VORLIEGENDER TEXT
————————

Kettenkarussell der Emotionen

Für alle Freunde der deutschen Geselligkeit folgt jetzt ein Prosit der Gemütlichkeit in Textform. In Sachen Wasen halte ich es ja meist wie der Martin, also Volksfest weiträumig umfahren, wenn es irgendwie geht.

In Ausnahmefällen und selbstverständlich nur, um soziologische Studien zu treiben, wage ich mich dann aber doch gelegentlich ins Kettenkarussell der Emotionen. Zum Beispiel gestern Abend. Hatte noch so viele Fress- und Saufgutscheine, dass ich kurzerhand meine hartarbeitenden Kollegen zum gemeinsamen Ausflug nach Cannstatt verdonnerte.

Das Fazit im Schnelldurchlauf: In der Schwabenwelt bei der sympathischen Gastronomen-Familie Wilhelmer – Mama Wilhelmer ist die steile Alte, die das Schweinemuseum betreibt, der Sohnemann macht die Ampulle und steckt glaub irgendwie auch im Aer Club mit drin – kann man tatsächlich essen. Keine Ahnung, wie die das hinbekommen, aber Linsen mit Spätzle, Nürnberger Bratwürste und andere Errungenschaften der Hochkulinarik kicken tatsächlich.

————————

DATENAUSZUG
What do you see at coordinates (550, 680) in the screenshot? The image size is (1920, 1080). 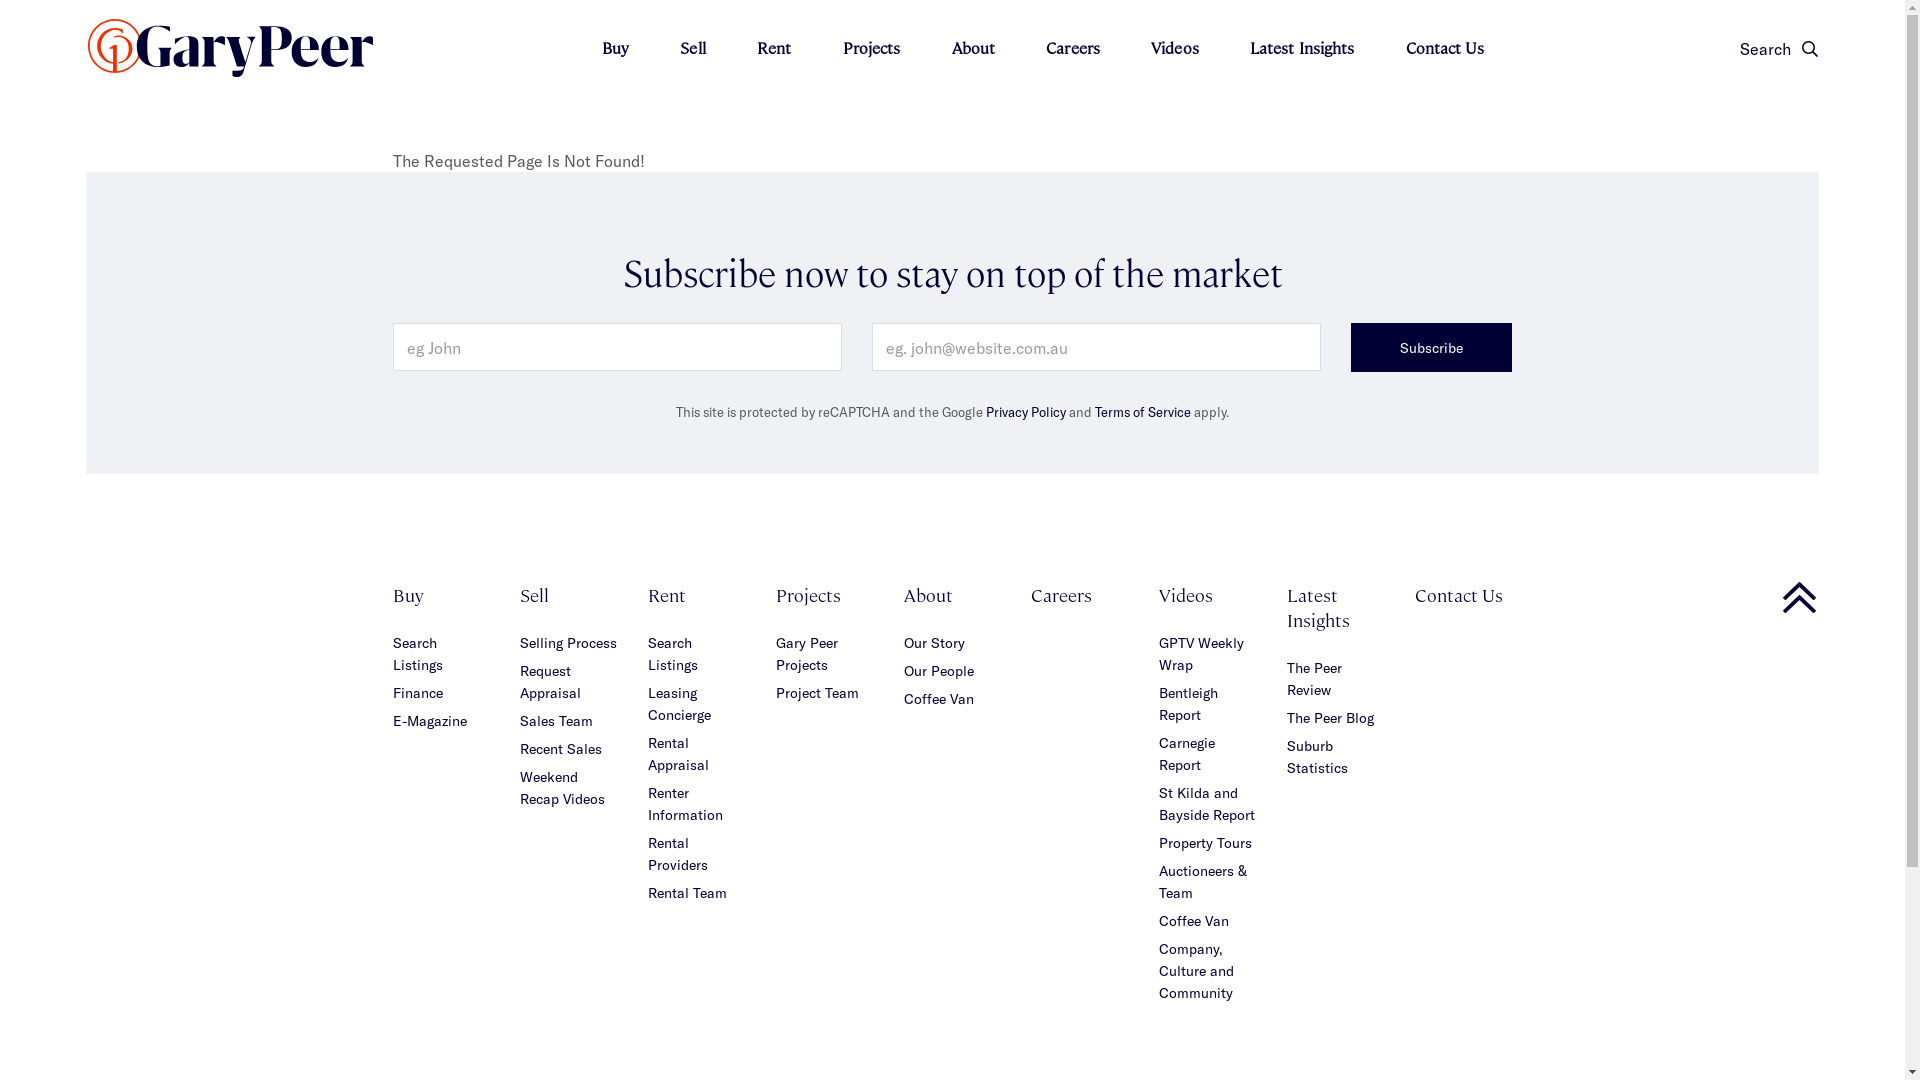 I see `'Request Appraisal'` at bounding box center [550, 680].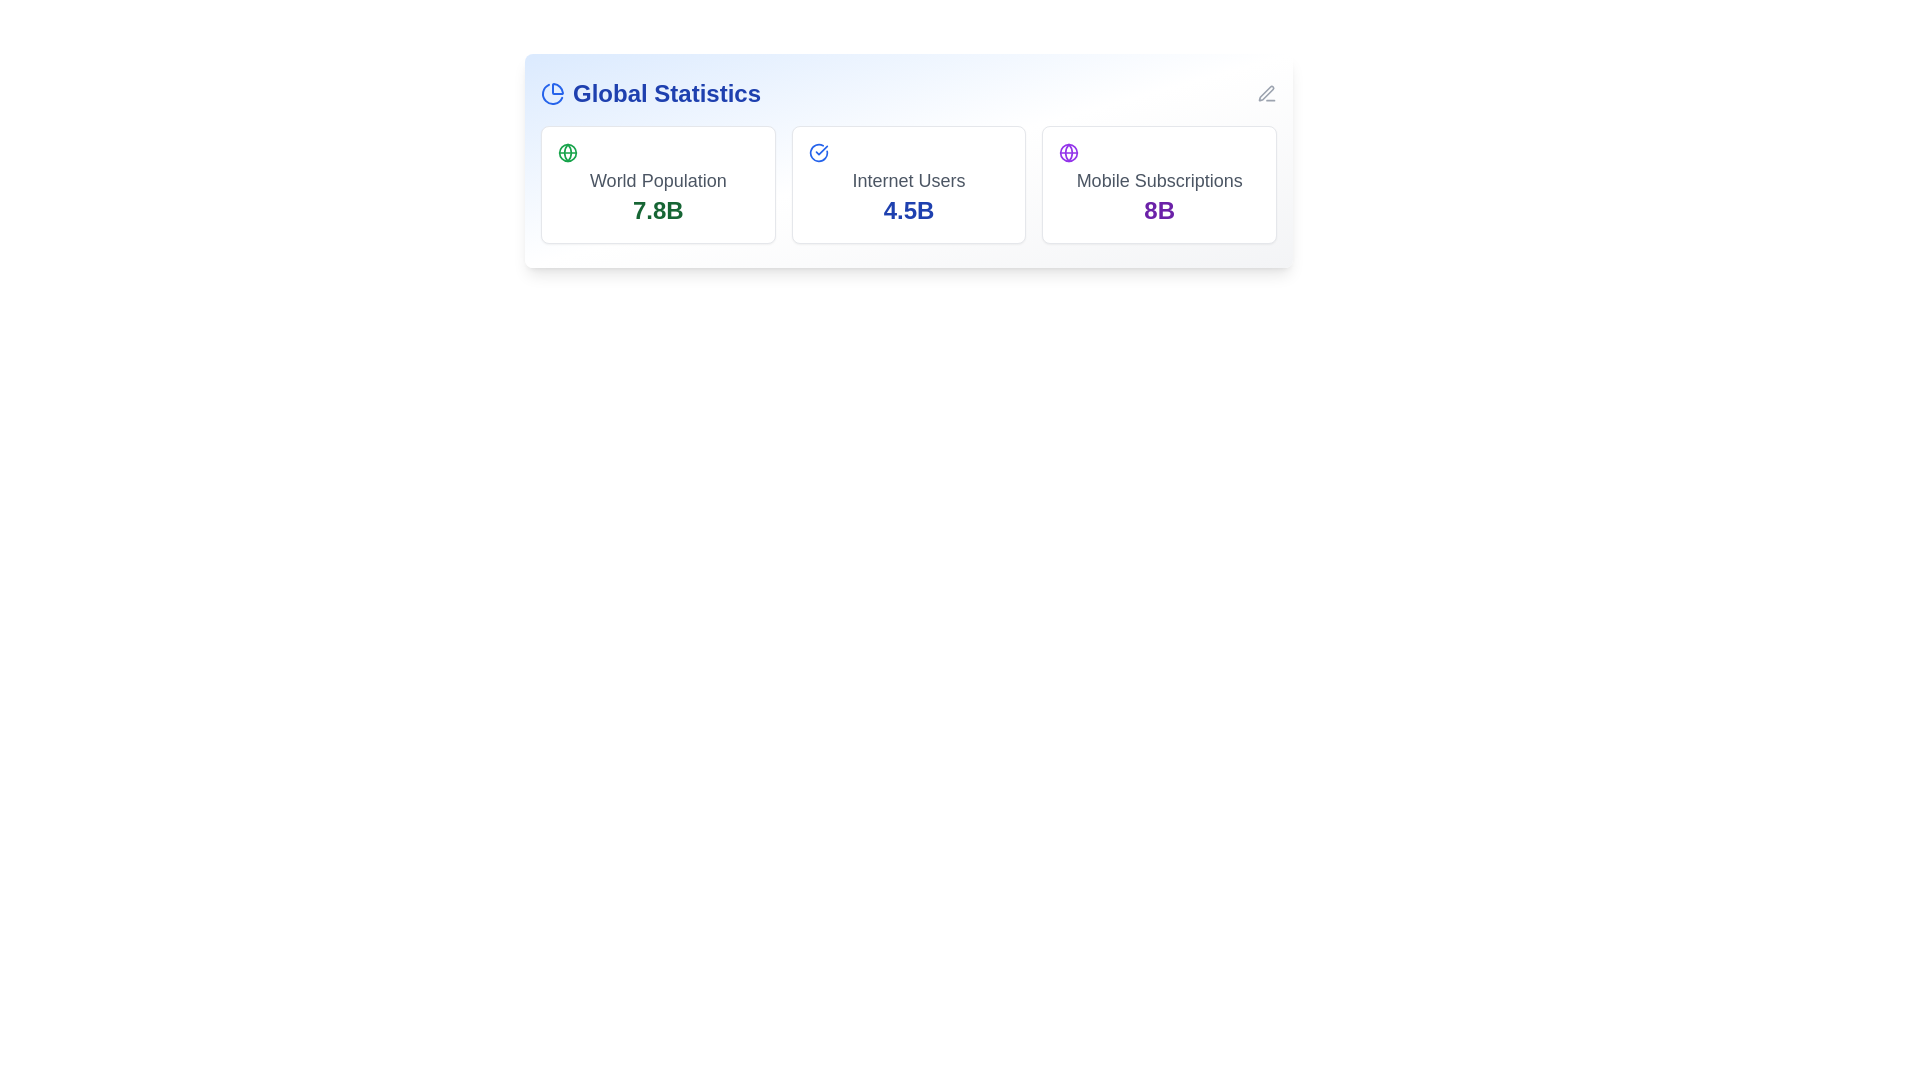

————————

GESETZTES ZIEL 1
Gib den Text über den Wasenbesuch wortgetreu wieder, beginnend bei „In Ausnahmefällen und“ und endend bei „Hochkulinarik kicken tatsächlich.“.
GESETZTES ZIEL 2
Stimmen diese Aussagen mit dem Text über den Wasenbesuch überein? (a) Wer hier erzählt, meidet das Volksfest meistens. (b) Die Kollegen haben den Ausflug nach Cannstatt selbst vorgeschlagen. (c) In der Schwabenwelt kann man laut Text tatsächlich essen. Antworte jeweils mit Ja oder Nein und zitiere die entscheidenden Worte des Textes wörtlich.
GESETZTES ZIEL 3
Führe den Text über den Wasenbesuch im Anschluss an seinen letzten Satz fort.
Die Zeilen spielen hierfür keine Rolle.

ENDERGEBNIS 1
In Ausnahmefällen und selbstverständlich nur, um soziologische Studien zu treiben, wage ich mich dann aber doch gelegentlich ins Kettenkarussell der Emotionen. Zum Beispiel gestern Abend. Hatte noch so viele Fress- und Saufgutscheine, dass ich kurzerhand meine hartarbeitenden Kollegen zum gemeinsamen Ausflug nach Cannstatt verdonnerte.

Das Fazit im Schnelldurchlauf: In der Schwabenwelt bei der sympathischen Gastronomen-Familie Wilhelmer – Mama Wilhelmer ist die steile Alte, die das Schweinemuseum betreibt, der Sohnemann macht die Ampulle und steckt glaub irgendwie auch im Aer Club mit drin – kann man tatsächlich essen. Keine Ahnung, wie die das hinbekommen, aber Linsen mit Spätzle, Nürnberger Bratwürste und andere Errungenschaften der Hochkulinarik kicken tatsächlich.

ENDERGEBNIS 2
(a) Ja: „Volksfest weiträumig umfahren, wenn es irgendwie geht“
(b) Nein: „dass ich kurzerhand meine hartarbeitenden Kollegen zum gemeinsamen Ausflug nach Cannstatt verdonnerte“
(c) Ja: „kann man tatsächlich essen“

ENDERGEBNIS 3
Noch besser schmeckt nur die Band im Festzelt. Unglaublich, was eine Blaskapelle aus „Oh Jonny“ und Lady Gaga alles rausholen kann.

Die Schwabenwelt will glaub der Feinkost Böhm unter den Zelten sein, die Service-Kräfte sind alle jung und (halb-)schön, Schnaps wird nur in der Bügelflasche und in 4 cl serviert (für fast 7 Euro, Alter!), und unsere Bedienung ist eigentlich Speditionskauffrau, findet den Job aber so scheißlangweilig, dass sie zum ersten Mal auf dem Wasen malocht. Und nein, Männer sind auch besoffen nicht assiger als sonst, zumindest kaum, hat sie herausgefunden.

Das konnte sie allerdings nur recherchieren, weil sie nicht bei Klauss und Klauss im Dinkelacker Festzelt zwei Meter weiter arbeitet. Junger Spitz! Wenn Wilhelmer die Feinkost-Abteilung des Wasen ist, dann ist das Dinkelacker-Zelt der Volksfest-Aldi.

Wir stehen nach zwei Sekunden auf einer Bierbank, weil wir sonst verdroschen worden wären. Ein Assi vom Nebentisch haut uns ständig auf den Arsch, wenn er aufs Klo geht, ein Tisch weiter versucht ein 23-jähriges Mitglied der Jungen Union, mit seiner Freundin auf der Bierbank im Stehen zu kopulieren, neben uns verteilt ein braungebrannter Schnurres-Träger Schnupftabak an einen Fußballverein in Motto-Shirts und die Bedienungen sind, nun, ja, eher handfest.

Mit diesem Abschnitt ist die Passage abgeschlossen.